START Dataset records
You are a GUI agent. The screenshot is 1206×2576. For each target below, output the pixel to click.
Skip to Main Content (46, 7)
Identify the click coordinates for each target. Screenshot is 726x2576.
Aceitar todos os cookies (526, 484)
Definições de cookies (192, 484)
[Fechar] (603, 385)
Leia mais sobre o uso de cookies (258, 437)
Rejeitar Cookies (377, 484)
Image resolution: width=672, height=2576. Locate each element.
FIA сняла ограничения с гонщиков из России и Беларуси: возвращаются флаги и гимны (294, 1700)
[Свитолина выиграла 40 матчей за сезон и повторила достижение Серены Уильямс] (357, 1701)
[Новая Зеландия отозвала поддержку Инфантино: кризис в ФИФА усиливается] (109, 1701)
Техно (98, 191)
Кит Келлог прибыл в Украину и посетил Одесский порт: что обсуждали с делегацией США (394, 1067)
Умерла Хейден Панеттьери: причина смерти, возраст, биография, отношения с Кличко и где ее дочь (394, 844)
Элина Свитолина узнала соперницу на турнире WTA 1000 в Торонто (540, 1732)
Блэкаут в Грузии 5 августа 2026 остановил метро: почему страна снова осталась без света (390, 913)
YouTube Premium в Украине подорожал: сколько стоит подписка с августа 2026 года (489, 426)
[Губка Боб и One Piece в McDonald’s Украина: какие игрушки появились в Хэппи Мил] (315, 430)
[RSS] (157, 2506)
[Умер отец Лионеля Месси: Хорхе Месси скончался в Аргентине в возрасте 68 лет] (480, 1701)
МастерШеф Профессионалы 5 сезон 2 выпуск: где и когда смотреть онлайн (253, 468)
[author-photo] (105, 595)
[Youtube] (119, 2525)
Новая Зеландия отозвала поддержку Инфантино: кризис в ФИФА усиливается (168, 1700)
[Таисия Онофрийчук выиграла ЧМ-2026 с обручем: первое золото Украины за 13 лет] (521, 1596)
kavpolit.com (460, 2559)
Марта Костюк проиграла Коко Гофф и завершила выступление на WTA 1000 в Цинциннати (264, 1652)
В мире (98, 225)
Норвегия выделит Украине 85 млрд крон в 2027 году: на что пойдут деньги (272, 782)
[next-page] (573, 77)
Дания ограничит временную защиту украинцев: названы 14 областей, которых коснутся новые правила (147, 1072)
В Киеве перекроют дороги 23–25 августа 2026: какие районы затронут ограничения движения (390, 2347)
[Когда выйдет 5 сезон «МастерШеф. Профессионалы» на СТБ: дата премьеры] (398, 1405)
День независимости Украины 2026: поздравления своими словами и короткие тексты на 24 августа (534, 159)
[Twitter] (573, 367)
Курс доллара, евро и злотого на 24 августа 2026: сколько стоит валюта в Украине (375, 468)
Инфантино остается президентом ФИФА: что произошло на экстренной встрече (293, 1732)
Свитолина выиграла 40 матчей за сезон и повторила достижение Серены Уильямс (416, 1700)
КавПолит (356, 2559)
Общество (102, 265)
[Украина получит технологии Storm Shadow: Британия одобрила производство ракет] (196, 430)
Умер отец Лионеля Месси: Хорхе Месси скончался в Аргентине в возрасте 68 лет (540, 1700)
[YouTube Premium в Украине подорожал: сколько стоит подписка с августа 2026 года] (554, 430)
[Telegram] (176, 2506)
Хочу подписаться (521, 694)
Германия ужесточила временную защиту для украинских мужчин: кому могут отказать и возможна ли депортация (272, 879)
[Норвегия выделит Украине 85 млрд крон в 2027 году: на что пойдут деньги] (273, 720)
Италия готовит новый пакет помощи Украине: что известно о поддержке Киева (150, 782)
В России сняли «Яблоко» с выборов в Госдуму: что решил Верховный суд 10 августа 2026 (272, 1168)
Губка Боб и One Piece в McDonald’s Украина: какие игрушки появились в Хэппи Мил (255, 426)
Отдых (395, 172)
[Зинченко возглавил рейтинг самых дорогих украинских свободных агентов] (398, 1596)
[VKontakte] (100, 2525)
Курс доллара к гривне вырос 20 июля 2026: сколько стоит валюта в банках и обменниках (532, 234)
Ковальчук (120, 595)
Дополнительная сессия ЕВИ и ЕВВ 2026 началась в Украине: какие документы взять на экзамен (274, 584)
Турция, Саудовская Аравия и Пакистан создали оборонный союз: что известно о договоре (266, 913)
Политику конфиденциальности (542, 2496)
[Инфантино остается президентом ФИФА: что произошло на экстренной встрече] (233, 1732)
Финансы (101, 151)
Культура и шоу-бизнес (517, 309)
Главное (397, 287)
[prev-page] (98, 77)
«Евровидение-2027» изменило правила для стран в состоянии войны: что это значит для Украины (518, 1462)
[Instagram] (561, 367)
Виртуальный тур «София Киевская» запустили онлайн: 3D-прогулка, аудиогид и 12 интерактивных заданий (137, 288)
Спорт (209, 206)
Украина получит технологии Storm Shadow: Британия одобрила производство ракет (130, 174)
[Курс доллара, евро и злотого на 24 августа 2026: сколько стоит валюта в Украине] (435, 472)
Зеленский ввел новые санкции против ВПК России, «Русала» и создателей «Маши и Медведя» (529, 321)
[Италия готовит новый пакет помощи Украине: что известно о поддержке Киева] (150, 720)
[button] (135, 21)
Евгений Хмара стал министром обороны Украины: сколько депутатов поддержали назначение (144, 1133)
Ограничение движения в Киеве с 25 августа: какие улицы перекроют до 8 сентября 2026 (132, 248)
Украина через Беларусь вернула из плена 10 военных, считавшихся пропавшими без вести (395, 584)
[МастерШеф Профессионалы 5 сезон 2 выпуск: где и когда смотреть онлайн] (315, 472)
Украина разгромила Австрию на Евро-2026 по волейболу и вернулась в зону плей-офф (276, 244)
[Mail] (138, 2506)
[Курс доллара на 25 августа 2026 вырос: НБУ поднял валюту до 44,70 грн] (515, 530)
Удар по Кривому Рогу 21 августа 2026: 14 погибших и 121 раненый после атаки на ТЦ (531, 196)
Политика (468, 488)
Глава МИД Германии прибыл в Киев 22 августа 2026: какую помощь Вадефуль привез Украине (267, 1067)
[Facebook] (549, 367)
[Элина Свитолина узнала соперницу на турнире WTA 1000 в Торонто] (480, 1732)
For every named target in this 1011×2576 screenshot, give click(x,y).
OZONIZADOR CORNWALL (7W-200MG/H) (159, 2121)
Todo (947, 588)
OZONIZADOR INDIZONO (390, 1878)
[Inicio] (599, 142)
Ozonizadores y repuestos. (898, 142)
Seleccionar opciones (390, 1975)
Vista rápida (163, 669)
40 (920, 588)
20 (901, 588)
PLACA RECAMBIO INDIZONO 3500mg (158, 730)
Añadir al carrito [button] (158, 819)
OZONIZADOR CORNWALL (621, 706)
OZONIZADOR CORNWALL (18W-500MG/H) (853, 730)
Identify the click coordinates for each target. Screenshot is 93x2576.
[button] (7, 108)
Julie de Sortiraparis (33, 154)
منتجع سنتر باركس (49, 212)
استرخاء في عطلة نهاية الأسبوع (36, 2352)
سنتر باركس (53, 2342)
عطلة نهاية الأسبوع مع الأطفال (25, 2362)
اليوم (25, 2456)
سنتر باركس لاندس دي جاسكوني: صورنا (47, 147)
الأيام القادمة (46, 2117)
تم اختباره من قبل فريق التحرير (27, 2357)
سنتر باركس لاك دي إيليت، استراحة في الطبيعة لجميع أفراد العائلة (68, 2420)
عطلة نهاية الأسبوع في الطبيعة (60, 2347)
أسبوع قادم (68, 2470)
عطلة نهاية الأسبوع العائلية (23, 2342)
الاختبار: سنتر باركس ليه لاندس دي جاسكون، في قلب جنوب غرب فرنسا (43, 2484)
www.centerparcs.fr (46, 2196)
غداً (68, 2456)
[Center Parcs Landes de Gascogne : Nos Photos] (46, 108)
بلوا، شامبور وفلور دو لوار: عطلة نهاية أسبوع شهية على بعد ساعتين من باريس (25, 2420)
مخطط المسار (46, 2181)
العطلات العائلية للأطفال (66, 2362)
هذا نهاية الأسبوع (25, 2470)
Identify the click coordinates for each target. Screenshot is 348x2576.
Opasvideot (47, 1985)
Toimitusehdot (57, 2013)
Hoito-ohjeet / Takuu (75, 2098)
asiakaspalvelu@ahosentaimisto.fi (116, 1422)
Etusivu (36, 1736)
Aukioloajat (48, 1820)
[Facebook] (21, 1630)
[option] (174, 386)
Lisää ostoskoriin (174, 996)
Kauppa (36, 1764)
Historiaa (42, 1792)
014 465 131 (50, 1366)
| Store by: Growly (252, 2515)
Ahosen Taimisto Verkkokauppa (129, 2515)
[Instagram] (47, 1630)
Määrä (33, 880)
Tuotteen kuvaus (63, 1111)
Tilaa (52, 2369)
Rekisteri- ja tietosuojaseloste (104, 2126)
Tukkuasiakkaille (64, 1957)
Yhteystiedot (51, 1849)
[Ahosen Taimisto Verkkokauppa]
END Dataset records
Exercise prompt
Write out exactly the lines above from the line with "онлайн (253, 468)" through the line with "деньги (272, 782)", both of them included, and leave out all other lines.

Output of the task
МастерШеф Профессионалы 5 сезон 2 выпуск: где и когда смотреть онлайн (253, 468)
[author-photo] (105, 595)
[Youtube] (119, 2525)
Новая Зеландия отозвала поддержку Инфантино: кризис в ФИФА усиливается (168, 1700)
[Таисия Онофрийчук выиграла ЧМ-2026 с обручем: первое золото Украины за 13 лет] (521, 1596)
kavpolit.com (460, 2559)
Марта Костюк проиграла Коко Гофф и завершила выступление на WTA 1000 в Цинциннати (264, 1652)
В мире (98, 225)
Норвегия выделит Украине 85 млрд крон в 2027 году: на что пойдут деньги (272, 782)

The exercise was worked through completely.